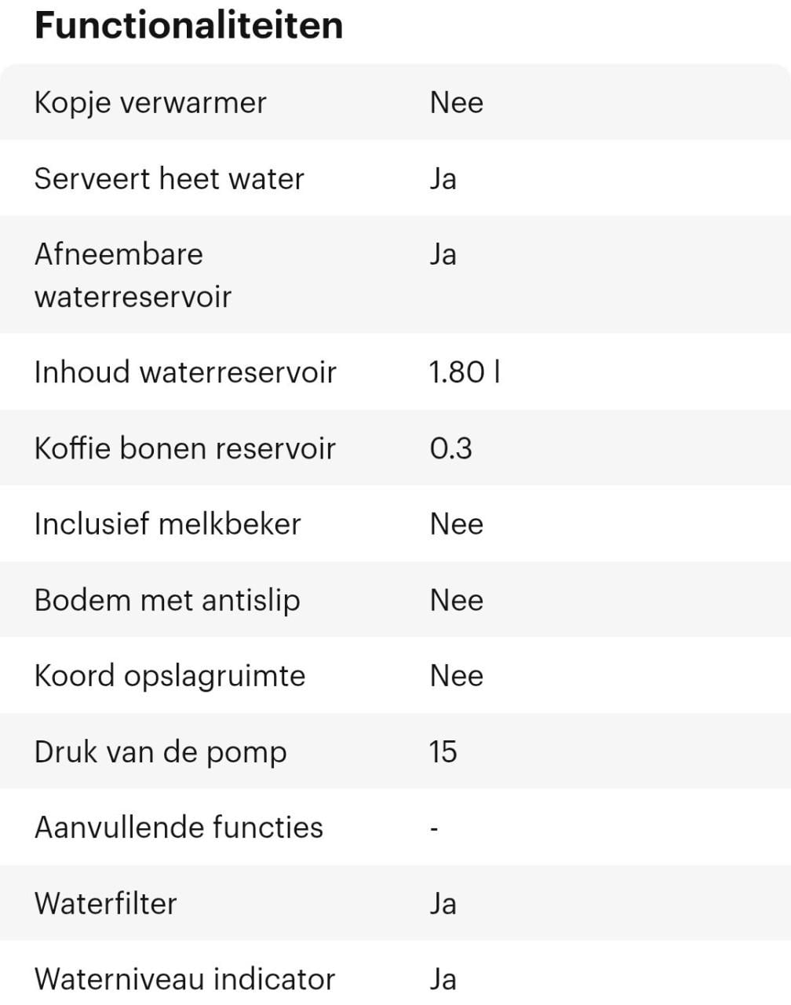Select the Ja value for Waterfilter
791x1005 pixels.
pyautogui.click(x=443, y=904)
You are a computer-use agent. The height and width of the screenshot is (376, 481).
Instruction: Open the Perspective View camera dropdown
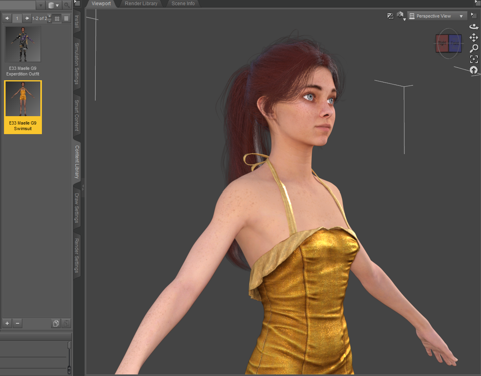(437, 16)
...
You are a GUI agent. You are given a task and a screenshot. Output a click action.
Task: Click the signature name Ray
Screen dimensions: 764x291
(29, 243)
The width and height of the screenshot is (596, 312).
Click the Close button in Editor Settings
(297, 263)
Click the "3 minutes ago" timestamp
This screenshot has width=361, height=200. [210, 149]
--
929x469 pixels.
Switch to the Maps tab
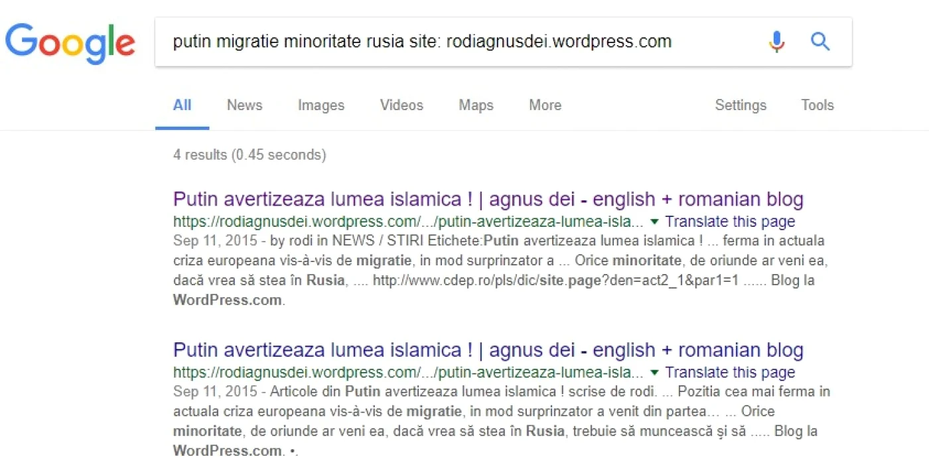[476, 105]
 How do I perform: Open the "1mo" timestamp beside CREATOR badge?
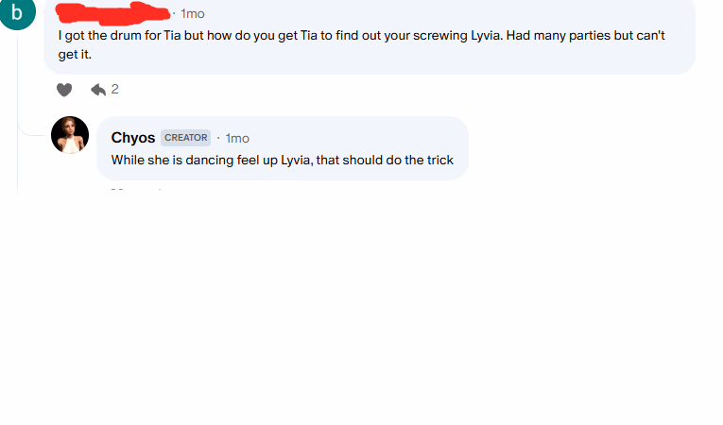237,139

◆ Work instruction
Show each line of the material that includes the word "agent".

◆ Response area
You are a computer-use agent. The height and width of the screenshot is (376, 481).
You are a GUI agent. You are given a task and a screenshot. Output a click action.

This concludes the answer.